Es lebe das Matriarchat Von Klaudia Brunst

Es gibt Momente im Leben, die sind einfach erhaben. Gestern war so ein Moment. Er begann, wie fast alle wirklich wichtigen Augenblicke des Lebens, völlig harmlos. Träge schnüffelte der Hund auf seiner Morgenrunde von Peperoni zu Peperoni, und ich wollte ihn schon für sein maßloses Trödeln tadeln, da passierte es: Lässig blieb er am größten Baum der ganzen Straße stehen, drehte sich zur Seite und hob sein Bein. Als hätte er sein ganzes Leben nichts anderes getan, als im Stehen zu pissen, strullerte der junge Hund seinen gesamten Urinvorrat gegen die Borke. Danach drehte er sich auf dem Absatz um und tat, als sei nichts gewesen.

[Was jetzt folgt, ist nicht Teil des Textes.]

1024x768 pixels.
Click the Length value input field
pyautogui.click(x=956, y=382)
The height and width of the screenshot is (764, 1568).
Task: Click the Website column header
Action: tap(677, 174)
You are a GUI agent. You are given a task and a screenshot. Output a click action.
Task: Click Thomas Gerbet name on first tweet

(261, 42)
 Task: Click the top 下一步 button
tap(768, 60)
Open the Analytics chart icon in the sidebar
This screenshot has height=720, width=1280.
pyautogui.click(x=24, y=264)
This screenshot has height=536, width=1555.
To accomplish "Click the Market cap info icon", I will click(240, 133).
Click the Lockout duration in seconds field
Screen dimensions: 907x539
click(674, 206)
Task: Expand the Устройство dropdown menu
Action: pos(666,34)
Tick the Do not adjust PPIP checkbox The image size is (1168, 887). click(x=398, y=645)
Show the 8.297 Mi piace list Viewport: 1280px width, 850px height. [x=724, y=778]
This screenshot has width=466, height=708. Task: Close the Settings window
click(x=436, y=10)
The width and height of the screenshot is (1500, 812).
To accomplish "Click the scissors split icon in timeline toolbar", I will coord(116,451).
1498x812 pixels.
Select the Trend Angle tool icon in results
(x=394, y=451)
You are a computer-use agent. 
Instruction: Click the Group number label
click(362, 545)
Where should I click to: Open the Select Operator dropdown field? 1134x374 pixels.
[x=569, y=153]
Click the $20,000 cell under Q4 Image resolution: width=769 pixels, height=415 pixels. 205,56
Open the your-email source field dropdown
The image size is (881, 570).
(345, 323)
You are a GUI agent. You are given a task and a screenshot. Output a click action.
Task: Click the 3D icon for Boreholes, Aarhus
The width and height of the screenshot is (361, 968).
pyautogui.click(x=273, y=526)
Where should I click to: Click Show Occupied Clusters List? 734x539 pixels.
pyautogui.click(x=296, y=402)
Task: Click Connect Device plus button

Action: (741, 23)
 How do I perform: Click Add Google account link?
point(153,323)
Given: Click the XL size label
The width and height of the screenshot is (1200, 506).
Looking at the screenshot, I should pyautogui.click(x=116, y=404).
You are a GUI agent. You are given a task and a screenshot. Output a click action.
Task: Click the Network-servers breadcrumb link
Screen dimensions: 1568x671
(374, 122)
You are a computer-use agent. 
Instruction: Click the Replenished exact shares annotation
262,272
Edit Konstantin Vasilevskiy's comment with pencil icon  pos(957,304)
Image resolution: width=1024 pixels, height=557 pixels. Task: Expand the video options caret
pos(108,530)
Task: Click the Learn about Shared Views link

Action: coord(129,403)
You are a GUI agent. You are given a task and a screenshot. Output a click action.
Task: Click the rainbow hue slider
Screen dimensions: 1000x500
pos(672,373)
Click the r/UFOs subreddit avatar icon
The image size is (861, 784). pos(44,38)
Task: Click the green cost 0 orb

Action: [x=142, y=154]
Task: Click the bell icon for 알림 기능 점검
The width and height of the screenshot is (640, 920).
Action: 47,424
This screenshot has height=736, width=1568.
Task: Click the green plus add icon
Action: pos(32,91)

Beeindruckt von so viel Souveränität im Umgang mit dem eigenen Erwachsenwerden, kam ich nicht umhin, sofort die nächste Telefonzelle anzusteuern und meine Freundin von der frohen Botschaft zu unterrichten. „Oh Gott, jetzt ist er wohl in der Pubertät“, meinte sie, und daß ich nicht vergessen sollte, die Brötchen mitzubringen. Als ich, noch ganz erfüllt von mütterlichem Stolz, mit einem Piccolo Deinhardt lila, zwei Croissants, einem Töpfchen Krabbensalat und dem Hund zu Hause ankam, wurden wir allerdings unerwartet ungehalten empfangen. Wir hatten vergessen, den Müll mit hinunterzunehmen.

„Was ist ein überquellender Mülleimer gegen diesen Hund?“ versuchte ich meine Freundin von der Tragweite dieses Augenblicks zu überzeugen. „Ich weiß überhaupt nicht, wieso du dich darüber so freuen kannst“, bellte sie schlechtgelaunt zurück. Es sei schlimm genug, daß wir uns als aufrechte Feministinnen keine Hündin hielten, und das Urinieren im Stehen sei im übrigen eine patriarchale Herrschaftsgeste, die Heerscharen von aufgeklärten Müttern ihren Söhnen mit viel Schweiß abzugewöhnen versuchten. „Auf welcher Seite stehst du eigentlich?“ fragte meine Freundin inquisitorisch und wandte sich dann mannhaft der Müllentsorgung zu.

Auch meine Nachbarin, die am Abend zu unserer Doppelkopfrunde gekommen war und nun interessiert in einer alten Courage zum Thema Klitorisbeschneidung in Timbuktu blätterte, wollte meine Freude nicht teilen. Es sei empörend, wie ich mich mit der Sache des Patriarchats gemein mache, fand sie, und daß es nun an der Zeit sei, den jungen Mann zu kastrieren. „Was seid Ihr herzlos“, schrie mein schwuler Freund beim Stichwort Kastration auf: „Erst der Kater, jetzt der Hund – wo soll das nur enden?“ Verschreckt schlug er die Beine übereinander und warf mit hochrotem Kopf seine Kreuzdame auf einen läppischen Fehlstich. „Männer und Kartenspiele“, stöhnte daraufhin meine Freundin, die das Unglück hatte, die zweite Kreuzdame zu besitzen. „Da könnt Ihr zehnmal im Stehen pissen, weit her ist es mit euch Kerlen deswegen noch lange nicht.“

„Erstens setze ich mich als aufgeklärter Mann immer beim Urinieren“, kiekste mein schwuler Freund hysterisch, „und zweitens habt Ihr doch alle nur einen unaufgearbeiteten Penisneid!“ Als er demonstrativ die Karten auf den Tisch warf und in der Hektik des Aufstehens seinen Stuhl umstieß, fielen unsere Blicke alle in die gleiche Richtung. Der Hund – wir hatten ihn in der Aufregung ganz vergessen – entleerte gerade seine Blase vor dem Bücherregal. Im Sitzen. Auch ihn hatte wohl die Kastrationsangst übermannt.